__Your goal__
Go to the line containing "Instruction: Click the" and return it and each line after it exactly, through the end of the data below, and nothing more.

Stored data entries
--- --- ---
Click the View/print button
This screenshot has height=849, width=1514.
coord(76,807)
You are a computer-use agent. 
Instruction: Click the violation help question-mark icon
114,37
--- --- ---
__Response to this exercise__
Instruction: Click the violation help question-mark icon
114,37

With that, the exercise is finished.